In the entries below, find the line with "carbon (160, 952)" and the line with "RU (52, 428)". Print those two and everything between them exactly, and nothing else.

# [Supplied information]
=======
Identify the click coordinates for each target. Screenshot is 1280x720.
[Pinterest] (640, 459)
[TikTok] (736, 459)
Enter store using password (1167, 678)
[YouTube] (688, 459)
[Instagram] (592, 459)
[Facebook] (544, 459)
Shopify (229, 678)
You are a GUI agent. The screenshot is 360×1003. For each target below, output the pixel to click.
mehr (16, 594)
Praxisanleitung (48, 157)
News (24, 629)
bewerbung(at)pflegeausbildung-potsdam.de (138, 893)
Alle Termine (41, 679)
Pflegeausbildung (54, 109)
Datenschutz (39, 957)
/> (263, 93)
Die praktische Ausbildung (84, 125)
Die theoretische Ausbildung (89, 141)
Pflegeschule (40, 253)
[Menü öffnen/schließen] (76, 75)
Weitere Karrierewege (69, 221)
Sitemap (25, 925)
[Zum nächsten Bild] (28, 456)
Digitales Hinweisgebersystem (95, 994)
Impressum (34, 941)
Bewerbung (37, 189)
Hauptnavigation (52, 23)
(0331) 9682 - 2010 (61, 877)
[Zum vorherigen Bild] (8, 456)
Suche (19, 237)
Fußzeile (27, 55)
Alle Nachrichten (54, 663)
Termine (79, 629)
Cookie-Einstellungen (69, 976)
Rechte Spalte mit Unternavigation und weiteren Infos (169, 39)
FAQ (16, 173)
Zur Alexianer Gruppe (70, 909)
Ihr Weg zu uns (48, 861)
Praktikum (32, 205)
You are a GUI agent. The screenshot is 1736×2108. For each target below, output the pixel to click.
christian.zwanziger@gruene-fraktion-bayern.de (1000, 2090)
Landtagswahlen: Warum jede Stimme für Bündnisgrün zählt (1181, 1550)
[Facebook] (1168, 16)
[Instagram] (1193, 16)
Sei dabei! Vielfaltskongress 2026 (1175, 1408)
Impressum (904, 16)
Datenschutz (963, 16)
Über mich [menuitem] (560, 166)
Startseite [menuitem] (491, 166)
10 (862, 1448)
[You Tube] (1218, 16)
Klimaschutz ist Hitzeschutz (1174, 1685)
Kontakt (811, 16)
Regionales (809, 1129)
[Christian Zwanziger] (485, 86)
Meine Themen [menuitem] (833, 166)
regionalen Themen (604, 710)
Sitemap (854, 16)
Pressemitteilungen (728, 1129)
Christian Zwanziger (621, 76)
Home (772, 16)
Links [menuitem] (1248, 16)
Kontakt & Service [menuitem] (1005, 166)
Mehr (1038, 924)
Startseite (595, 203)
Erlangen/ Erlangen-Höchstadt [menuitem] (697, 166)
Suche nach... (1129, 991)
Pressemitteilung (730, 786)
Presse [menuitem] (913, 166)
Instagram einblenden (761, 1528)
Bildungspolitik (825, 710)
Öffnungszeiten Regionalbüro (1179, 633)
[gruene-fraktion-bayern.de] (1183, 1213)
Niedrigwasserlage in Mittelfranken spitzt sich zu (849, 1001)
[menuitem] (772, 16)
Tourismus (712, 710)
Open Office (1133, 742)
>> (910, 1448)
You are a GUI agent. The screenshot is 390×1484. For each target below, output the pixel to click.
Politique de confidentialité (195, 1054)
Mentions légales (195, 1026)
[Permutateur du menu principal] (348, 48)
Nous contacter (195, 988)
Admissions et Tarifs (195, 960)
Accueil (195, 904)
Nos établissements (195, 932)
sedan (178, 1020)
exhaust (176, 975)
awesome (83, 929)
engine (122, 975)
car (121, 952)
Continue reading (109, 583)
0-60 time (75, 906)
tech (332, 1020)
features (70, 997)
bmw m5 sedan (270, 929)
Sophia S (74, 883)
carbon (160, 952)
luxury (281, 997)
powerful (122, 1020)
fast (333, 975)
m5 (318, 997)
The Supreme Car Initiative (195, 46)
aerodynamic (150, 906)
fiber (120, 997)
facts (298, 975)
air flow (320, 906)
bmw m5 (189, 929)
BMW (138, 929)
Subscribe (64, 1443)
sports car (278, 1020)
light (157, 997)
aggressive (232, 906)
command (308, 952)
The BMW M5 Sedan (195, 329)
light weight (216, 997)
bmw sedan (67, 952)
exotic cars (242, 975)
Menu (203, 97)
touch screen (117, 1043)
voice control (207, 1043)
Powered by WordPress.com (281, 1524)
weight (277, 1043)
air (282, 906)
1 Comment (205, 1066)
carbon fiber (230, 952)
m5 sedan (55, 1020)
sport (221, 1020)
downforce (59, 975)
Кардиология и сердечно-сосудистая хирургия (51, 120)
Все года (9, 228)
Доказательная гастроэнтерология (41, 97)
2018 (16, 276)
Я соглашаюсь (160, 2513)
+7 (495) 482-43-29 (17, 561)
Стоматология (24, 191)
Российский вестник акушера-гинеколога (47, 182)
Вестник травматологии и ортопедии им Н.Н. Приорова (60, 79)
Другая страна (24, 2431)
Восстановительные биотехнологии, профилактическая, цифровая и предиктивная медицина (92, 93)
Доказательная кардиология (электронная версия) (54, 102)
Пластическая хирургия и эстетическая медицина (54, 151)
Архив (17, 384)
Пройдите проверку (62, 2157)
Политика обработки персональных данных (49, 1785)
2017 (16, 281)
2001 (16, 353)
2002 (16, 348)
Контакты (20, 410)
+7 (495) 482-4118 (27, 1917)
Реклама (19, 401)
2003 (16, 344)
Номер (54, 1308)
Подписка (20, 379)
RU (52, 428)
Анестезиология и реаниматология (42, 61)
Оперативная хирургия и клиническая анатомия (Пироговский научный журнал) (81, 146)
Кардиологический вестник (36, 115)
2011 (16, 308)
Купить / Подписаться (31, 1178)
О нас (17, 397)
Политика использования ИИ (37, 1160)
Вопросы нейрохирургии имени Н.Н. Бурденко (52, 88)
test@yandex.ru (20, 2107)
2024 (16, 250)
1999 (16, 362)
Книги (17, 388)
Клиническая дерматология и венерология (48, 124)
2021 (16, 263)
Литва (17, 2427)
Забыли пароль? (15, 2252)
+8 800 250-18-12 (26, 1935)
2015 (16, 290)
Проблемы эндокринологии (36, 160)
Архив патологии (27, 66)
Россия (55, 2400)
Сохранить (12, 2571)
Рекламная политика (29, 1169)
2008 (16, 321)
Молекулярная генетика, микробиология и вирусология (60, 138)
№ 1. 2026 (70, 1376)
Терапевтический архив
=======
# [Response to this task]
carbon (160, 952)
luxury (281, 997)
powerful (122, 1020)
fast (333, 975)
m5 (318, 997)
The Supreme Car Initiative (195, 46)
aerodynamic (150, 906)
fiber (120, 997)
facts (298, 975)
air flow (320, 906)
bmw m5 (189, 929)
BMW (138, 929)
Subscribe (64, 1443)
sports car (278, 1020)
light (157, 997)
aggressive (232, 906)
command (308, 952)
The BMW M5 Sedan (195, 329)
light weight (216, 997)
bmw sedan (67, 952)
exotic cars (242, 975)
Menu (203, 97)
touch screen (117, 1043)
voice control (207, 1043)
Powered by WordPress.com (281, 1524)
weight (277, 1043)
air (282, 906)
1 Comment (205, 1066)
carbon fiber (230, 952)
m5 sedan (55, 1020)
sport (221, 1020)
downforce (59, 975)
Кардиология и сердечно-сосудистая хирургия (51, 120)
Все года (9, 228)
Доказательная гастроэнтерология (41, 97)
2018 (16, 276)
Я соглашаюсь (160, 2513)
+7 (495) 482-43-29 (17, 561)
Стоматология (24, 191)
Российский вестник акушера-гинеколога (47, 182)
Вестник травматологии и ортопедии им Н.Н. Приорова (60, 79)
Другая страна (24, 2431)
Восстановительные биотехнологии, профилактическая, цифровая и предиктивная медицина (92, 93)
Доказательная кардиология (электронная версия) (54, 102)
Пластическая хирургия и эстетическая медицина (54, 151)
Архив (17, 384)
Пройдите проверку (62, 2157)
Политика обработки персональных данных (49, 1785)
2017 (16, 281)
2001 (16, 353)
2002 (16, 348)
Контакты (20, 410)
+7 (495) 482-4118 (27, 1917)
Реклама (19, 401)
2003 (16, 344)
Номер (54, 1308)
Подписка (20, 379)
RU (52, 428)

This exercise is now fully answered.